Stored entries
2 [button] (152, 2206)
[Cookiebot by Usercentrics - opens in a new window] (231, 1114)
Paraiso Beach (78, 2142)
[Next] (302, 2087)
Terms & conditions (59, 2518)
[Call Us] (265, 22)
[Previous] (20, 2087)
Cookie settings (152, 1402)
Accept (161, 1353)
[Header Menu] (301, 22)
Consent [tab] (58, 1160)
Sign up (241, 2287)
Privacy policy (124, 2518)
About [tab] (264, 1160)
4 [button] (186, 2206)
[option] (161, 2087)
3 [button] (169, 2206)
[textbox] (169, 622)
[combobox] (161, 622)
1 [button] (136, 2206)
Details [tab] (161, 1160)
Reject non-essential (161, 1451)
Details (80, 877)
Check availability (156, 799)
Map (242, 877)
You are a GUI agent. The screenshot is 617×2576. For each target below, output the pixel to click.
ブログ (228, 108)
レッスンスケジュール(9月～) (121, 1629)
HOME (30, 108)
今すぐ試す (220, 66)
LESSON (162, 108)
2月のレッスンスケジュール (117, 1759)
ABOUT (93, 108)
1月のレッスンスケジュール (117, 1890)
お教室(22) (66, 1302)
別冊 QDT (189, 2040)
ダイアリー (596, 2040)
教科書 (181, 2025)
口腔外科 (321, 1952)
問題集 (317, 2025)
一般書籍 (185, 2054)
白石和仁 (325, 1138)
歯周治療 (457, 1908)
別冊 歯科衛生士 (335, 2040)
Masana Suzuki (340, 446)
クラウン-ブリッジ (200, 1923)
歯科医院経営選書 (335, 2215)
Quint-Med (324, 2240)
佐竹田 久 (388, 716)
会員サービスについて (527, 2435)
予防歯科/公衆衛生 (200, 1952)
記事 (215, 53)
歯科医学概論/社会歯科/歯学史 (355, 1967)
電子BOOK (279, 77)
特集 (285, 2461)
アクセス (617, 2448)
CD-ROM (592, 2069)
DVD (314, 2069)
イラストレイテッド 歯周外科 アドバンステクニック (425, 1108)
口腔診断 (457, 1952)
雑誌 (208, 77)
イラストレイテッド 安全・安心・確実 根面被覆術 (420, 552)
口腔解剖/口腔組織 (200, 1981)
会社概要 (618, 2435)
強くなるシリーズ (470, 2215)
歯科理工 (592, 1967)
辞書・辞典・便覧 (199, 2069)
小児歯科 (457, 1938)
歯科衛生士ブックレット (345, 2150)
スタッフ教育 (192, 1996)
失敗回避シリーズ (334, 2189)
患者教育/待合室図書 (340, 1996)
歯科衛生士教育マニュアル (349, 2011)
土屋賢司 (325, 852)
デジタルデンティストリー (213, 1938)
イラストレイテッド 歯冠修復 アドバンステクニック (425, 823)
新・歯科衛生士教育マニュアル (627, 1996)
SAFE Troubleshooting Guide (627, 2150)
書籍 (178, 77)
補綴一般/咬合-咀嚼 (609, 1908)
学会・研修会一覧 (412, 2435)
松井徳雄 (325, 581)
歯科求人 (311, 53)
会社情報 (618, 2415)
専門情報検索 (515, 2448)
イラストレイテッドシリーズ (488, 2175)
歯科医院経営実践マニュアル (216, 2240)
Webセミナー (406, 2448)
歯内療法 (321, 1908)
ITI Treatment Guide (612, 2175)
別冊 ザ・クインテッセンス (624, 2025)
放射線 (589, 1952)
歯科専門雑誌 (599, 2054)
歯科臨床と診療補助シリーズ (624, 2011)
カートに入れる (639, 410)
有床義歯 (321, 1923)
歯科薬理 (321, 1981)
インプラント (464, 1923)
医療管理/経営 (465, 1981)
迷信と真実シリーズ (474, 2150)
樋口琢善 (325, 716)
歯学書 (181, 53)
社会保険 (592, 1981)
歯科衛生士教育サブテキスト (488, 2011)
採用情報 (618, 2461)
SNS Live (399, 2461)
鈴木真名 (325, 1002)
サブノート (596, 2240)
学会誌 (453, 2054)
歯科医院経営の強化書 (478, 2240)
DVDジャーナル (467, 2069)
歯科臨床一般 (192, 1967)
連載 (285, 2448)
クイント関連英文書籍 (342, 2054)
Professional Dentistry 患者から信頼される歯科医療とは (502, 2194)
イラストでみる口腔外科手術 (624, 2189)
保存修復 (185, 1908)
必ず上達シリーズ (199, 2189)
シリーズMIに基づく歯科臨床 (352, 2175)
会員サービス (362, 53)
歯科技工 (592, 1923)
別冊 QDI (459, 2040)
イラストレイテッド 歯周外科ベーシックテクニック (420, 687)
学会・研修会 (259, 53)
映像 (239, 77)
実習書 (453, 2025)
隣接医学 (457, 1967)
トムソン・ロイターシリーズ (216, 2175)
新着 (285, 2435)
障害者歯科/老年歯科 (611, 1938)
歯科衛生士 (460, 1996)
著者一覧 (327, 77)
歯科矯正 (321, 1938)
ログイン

● **Your assignment**
All entries above are to be reproduced exactly.

● **Answer section**
2 [button] (152, 2206)
[Cookiebot by Usercentrics - opens in a new window] (231, 1114)
Paraiso Beach (78, 2142)
[Next] (302, 2087)
Terms & conditions (59, 2518)
[Call Us] (265, 22)
[Previous] (20, 2087)
Cookie settings (152, 1402)
Accept (161, 1353)
[Header Menu] (301, 22)
Consent [tab] (58, 1160)
Sign up (241, 2287)
Privacy policy (124, 2518)
About [tab] (264, 1160)
4 [button] (186, 2206)
[option] (161, 2087)
3 [button] (169, 2206)
[textbox] (169, 622)
[combobox] (161, 622)
1 [button] (136, 2206)
Details [tab] (161, 1160)
Reject non-essential (161, 1451)
Details (80, 877)
Check availability (156, 799)
Map (242, 877)
You are a GUI agent. The screenshot is 617×2576. For each target below, output the pixel to click.
ブログ (228, 108)
レッスンスケジュール(9月～) (121, 1629)
HOME (30, 108)
今すぐ試す (220, 66)
LESSON (162, 108)
2月のレッスンスケジュール (117, 1759)
ABOUT (93, 108)
1月のレッスンスケジュール (117, 1890)
お教室(22) (66, 1302)
別冊 QDT (189, 2040)
ダイアリー (596, 2040)
教科書 (181, 2025)
口腔外科 (321, 1952)
問題集 (317, 2025)
一般書籍 (185, 2054)
白石和仁 (325, 1138)
歯周治療 (457, 1908)
別冊 歯科衛生士 (335, 2040)
Masana Suzuki (340, 446)
クラウン-ブリッジ (200, 1923)
歯科医院経営選書 (335, 2215)
Quint-Med (324, 2240)
佐竹田 久 (388, 716)
会員サービスについて (527, 2435)
予防歯科/公衆衛生 (200, 1952)
記事 (215, 53)
歯科医学概論/社会歯科/歯学史 (355, 1967)
電子BOOK (279, 77)
特集 (285, 2461)
アクセス (617, 2448)
CD-ROM (592, 2069)
DVD (314, 2069)
イラストレイテッド 歯周外科 アドバンステクニック (425, 1108)
口腔診断 (457, 1952)
雑誌 (208, 77)
イラストレイテッド 安全・安心・確実 根面被覆術 (420, 552)
口腔解剖/口腔組織 (200, 1981)
会社概要 (618, 2435)
強くなるシリーズ (470, 2215)
歯科理工 (592, 1967)
辞書・辞典・便覧 (199, 2069)
小児歯科 (457, 1938)
歯科衛生士ブックレット (345, 2150)
スタッフ教育 (192, 1996)
失敗回避シリーズ (334, 2189)
患者教育/待合室図書 (340, 1996)
歯科衛生士教育マニュアル (349, 2011)
土屋賢司 (325, 852)
デジタルデンティストリー (213, 1938)
イラストレイテッド 歯冠修復 アドバンステクニック (425, 823)
新・歯科衛生士教育マニュアル (627, 1996)
SAFE Troubleshooting Guide (627, 2150)
書籍 (178, 77)
補綴一般/咬合-咀嚼 (609, 1908)
学会・研修会一覧 (412, 2435)
松井徳雄 (325, 581)
歯科求人 (311, 53)
会社情報 (618, 2415)
専門情報検索 (515, 2448)
イラストレイテッドシリーズ (488, 2175)
歯科医院経営実践マニュアル (216, 2240)
Webセミナー (406, 2448)
歯内療法 (321, 1908)
ITI Treatment Guide (612, 2175)
別冊 ザ・クインテッセンス (624, 2025)
放射線 (589, 1952)
歯科専門雑誌 (599, 2054)
歯科臨床と診療補助シリーズ (624, 2011)
カートに入れる (639, 410)
有床義歯 (321, 1923)
歯科薬理 (321, 1981)
インプラント (464, 1923)
医療管理/経営 (465, 1981)
迷信と真実シリーズ (474, 2150)
樋口琢善 (325, 716)
歯学書 (181, 53)
社会保険 (592, 1981)
歯科衛生士教育サブテキスト (488, 2011)
採用情報 (618, 2461)
SNS Live (399, 2461)
鈴木真名 (325, 1002)
サブノート (596, 2240)
学会誌 (453, 2054)
歯科医院経営の強化書 (478, 2240)
DVDジャーナル (467, 2069)
歯科臨床一般 (192, 1967)
連載 (285, 2448)
クイント関連英文書籍 (342, 2054)
Professional Dentistry 患者から信頼される歯科医療とは (502, 2194)
イラストでみる口腔外科手術 (624, 2189)
保存修復 (185, 1908)
必ず上達シリーズ (199, 2189)
シリーズMIに基づく歯科臨床 (352, 2175)
会員サービス (362, 53)
歯科技工 (592, 1923)
別冊 QDI (459, 2040)
イラストレイテッド 歯周外科ベーシックテクニック (420, 687)
学会・研修会 (259, 53)
映像 (239, 77)
実習書 (453, 2025)
隣接医学 (457, 1967)
トムソン・ロイターシリーズ (216, 2175)
新着 (285, 2435)
障害者歯科/老年歯科 (611, 1938)
歯科衛生士 (460, 1996)
著者一覧 (327, 77)
歯科矯正 (321, 1938)
ログイン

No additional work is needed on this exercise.